### SOURCE TEXT
======

# Dependencies

In [None]:
import pandas as pd
import numpy as np
import plotly.express as px
from dash import Dash, dcc, html, Input, Output

# Import data

In [None]:
sp500 = pd.read_excel('data/s&p500.xlsx')
sp500_top10_holders = pd.read_excel('data/sp500_top10_holders.xlsx')

In [None]:
# Fix index and column names
sp500.columns = sp500.iloc[0]
sp500 = sp500[1:]

sp500_top10_holders.columns = sp500_top10_holders.iloc[0]
sp500_top10_holders = sp500_top10_holders[1:]

In [None]:
sp500.head()

## Clean shareholders table

In [None]:
# Delete rows 'Top mutual fund holders' in 'class' column
sp500_top10_holders = sp500_top10_holders[sp500_top10_holders['class'] != 'Top mutual fund Holders']
sp500_top10_holders.shape

# Remove duplicated rows
sp500_top10_holders = sp500_top10_holders.drop_duplicates()
sp500_top10_holders.shape

## Merge Data

In [None]:
merged_df = pd.merge(sp500_top10_holders, sp500, on=['symbol', 'isin'])
merged_df.head()

In [None]:
# merged_merged_merged_merged_df[['isin', 'symbol']].nunique()
merged_df.shape


## Companies not located on US

In [None]:
merged_df['country'].unique()

## Convert values

In [None]:
# Function to convert values with 'B' and 'M' suffixes to numeric
def convert_shares(value):
    if 'B' in value:
        return float(value.replace('B', '')) * 1e9
    elif 'M' in value:
        return float(value.replace('M', '')) * 1e6
    elif 'k' in value:
        return float(value.replace('k', '')) * 1e3
    else:
        return float(value)

# Apply the function to the 'shares' column
merged_df['shares'] = merged_df['shares'].apply(convert_shares)

In [None]:
# List of columns to convert to numeric
columns_to_numeric = [
    '%', 'value', 'marketCap', 'enterpriseValue', 'totalCash', 'totalCashPerShare',
    'ebitda', 'totalDebt', 'quickRatio', 'currentRatio', 'totalRevenue', 'debtToEquity',
    'revenuePerShare', 'returnOnAssets', 'returnOnEquity', 'freeCashflow', 'operatingCashflow',
    'earningsGrowth', 'revenueGrowth', 'grossMargins', 'ebitdaMargins', 'operatingMargins'
]

# Convert specified columns to numeric
merged_df[columns_to_numeric] = merged_df[columns_to_numeric].apply(pd.to_numeric, errors='coerce')

======

### EXCERPTED RECORDS
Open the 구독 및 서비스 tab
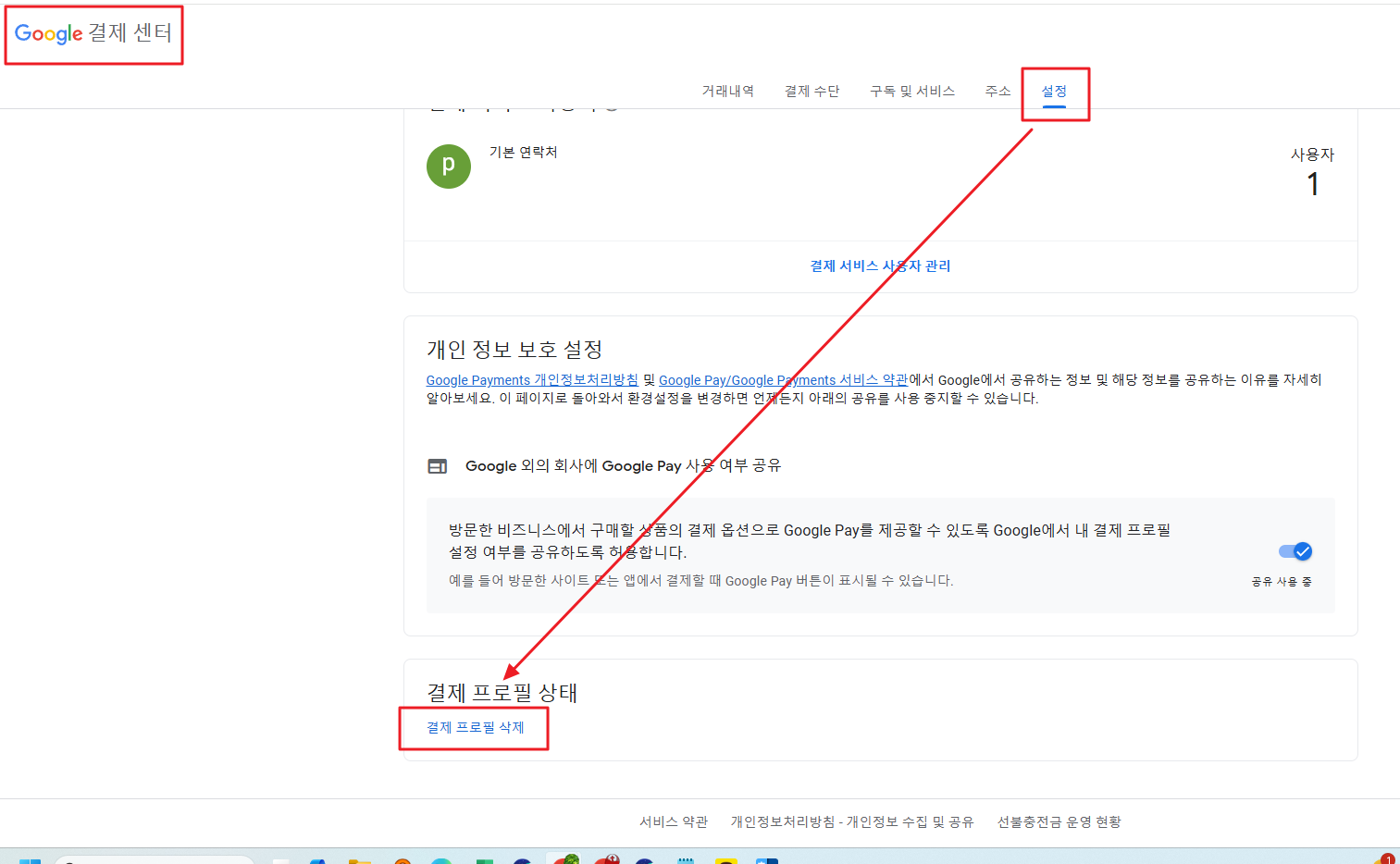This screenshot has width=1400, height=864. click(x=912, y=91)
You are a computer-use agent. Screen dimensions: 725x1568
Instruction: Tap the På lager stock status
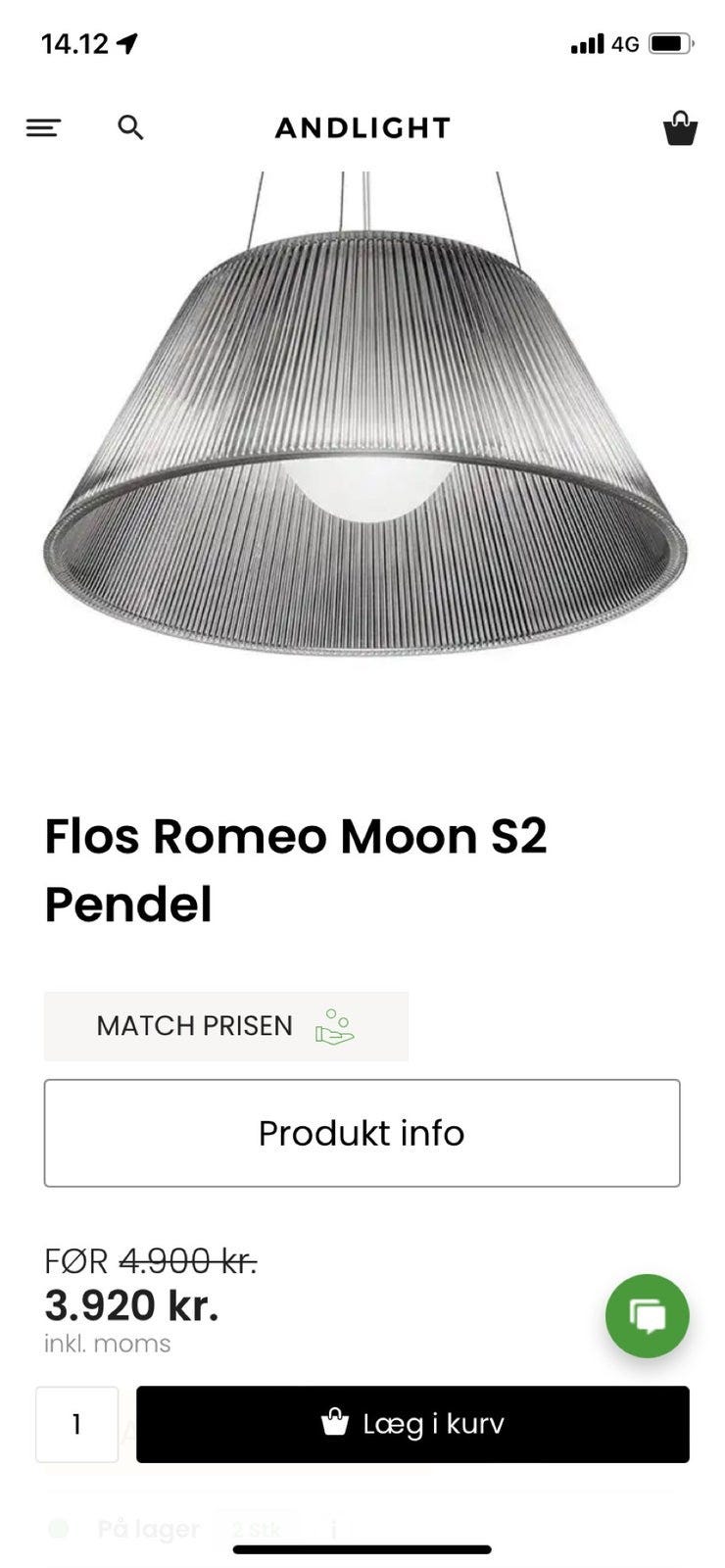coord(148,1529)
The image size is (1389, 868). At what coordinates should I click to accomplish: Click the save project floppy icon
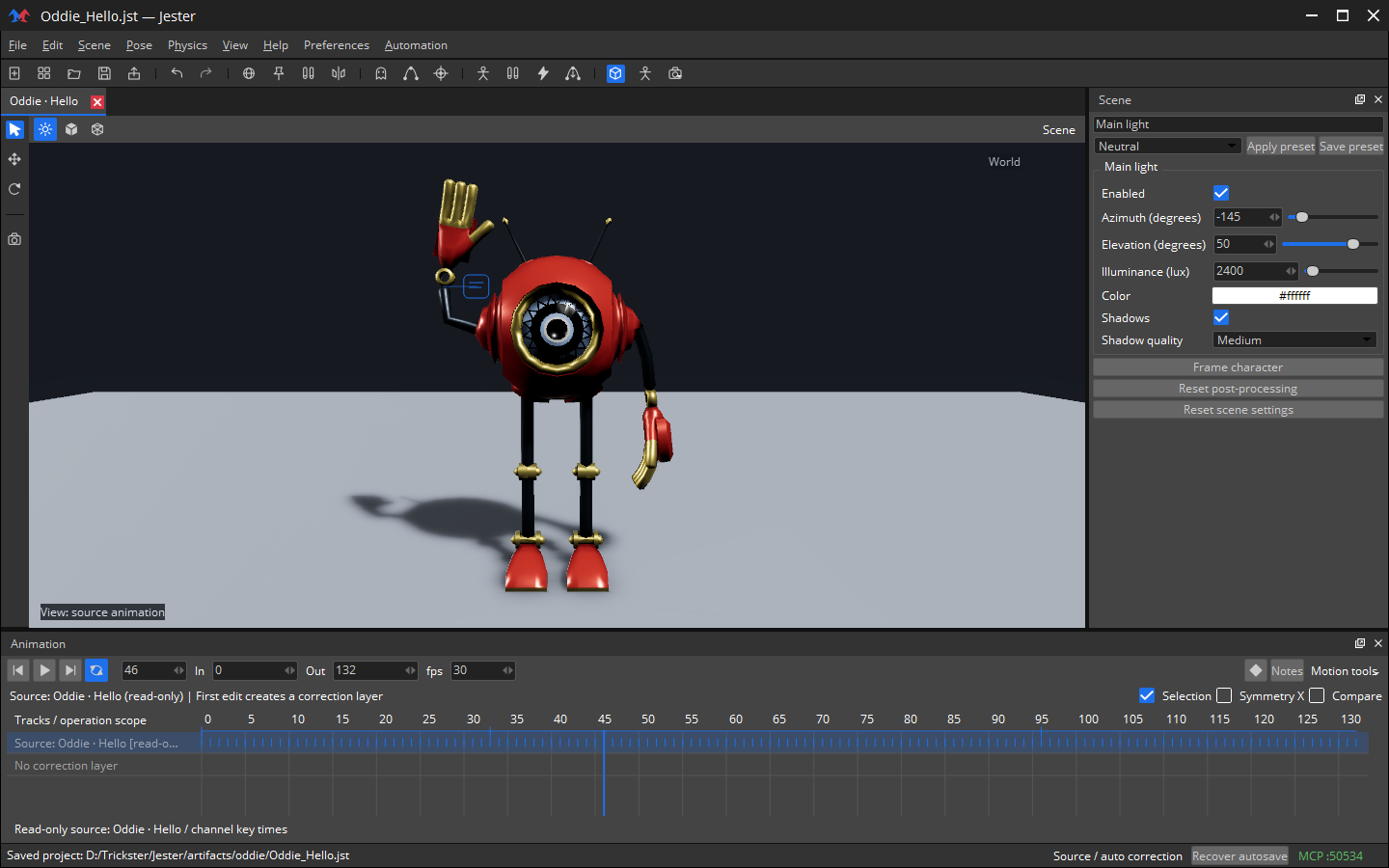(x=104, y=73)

======

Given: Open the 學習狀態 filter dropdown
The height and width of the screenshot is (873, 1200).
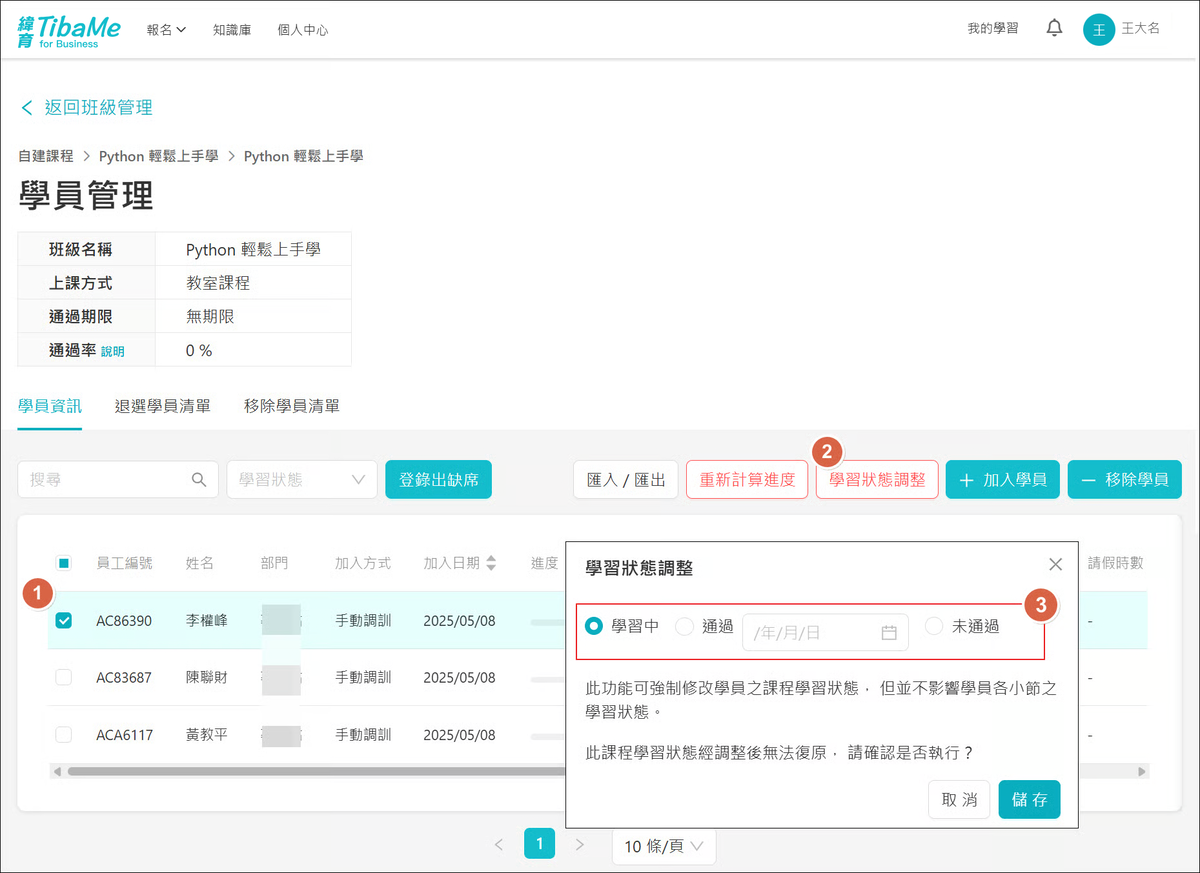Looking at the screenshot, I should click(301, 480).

======

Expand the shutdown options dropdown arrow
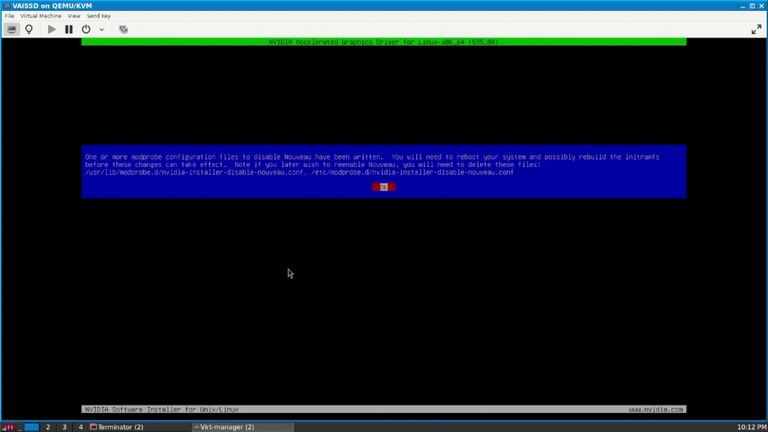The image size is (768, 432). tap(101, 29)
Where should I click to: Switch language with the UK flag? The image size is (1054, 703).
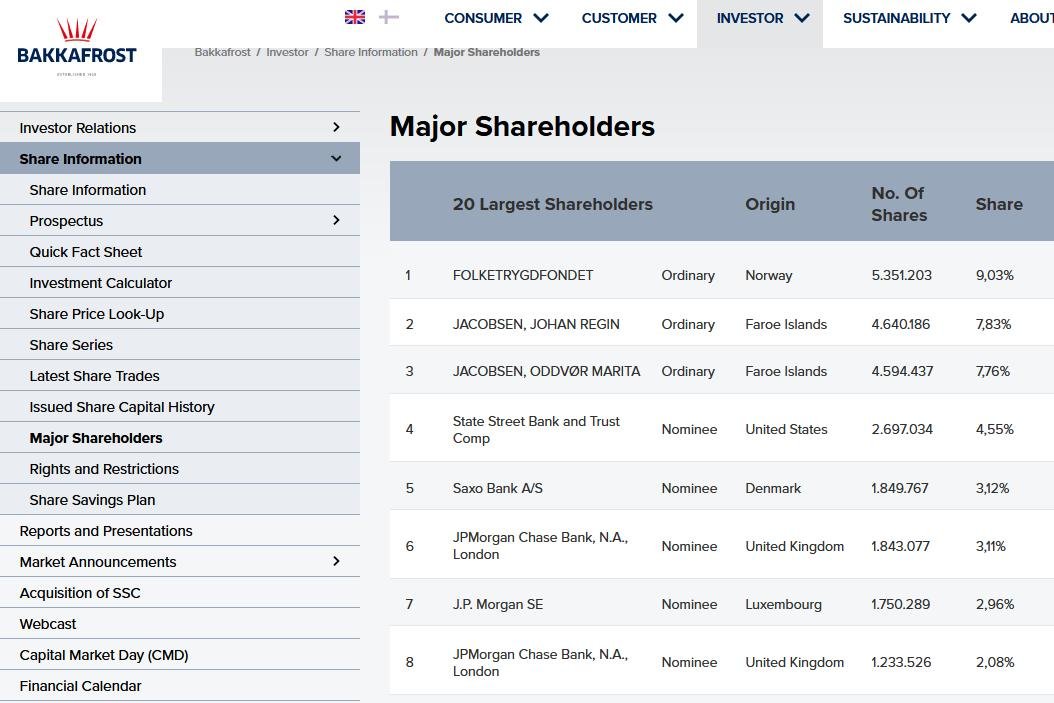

======

### EXERCISE TASKS
1) Using the notebook, answer the following:
(a) On which two columns is the shareholders table merged with the S&P 500 data?
(b) By what factor does the conversion function multiply a value that contains 'M'?
(c) What value is given for the errors argument when the listed columns are converted to numeric?
2) Retype the section of the notebook starting at "# Remove duplicated" and ending at "merged_df.head()".

### FINAL RESULTS
1)
(a) 'symbol' and 'isin'
(b) 1e6
(c) 'coerce'

2)
# Remove duplicated rows
sp500_top10_holders = sp500_top10_holders.drop_duplicates()
sp500_top10_holders.shape

## Merge Data

In [None]:
merged_df = pd.merge(sp500_top10_holders, sp500, on=['symbol', 'isin'])
merged_df.head()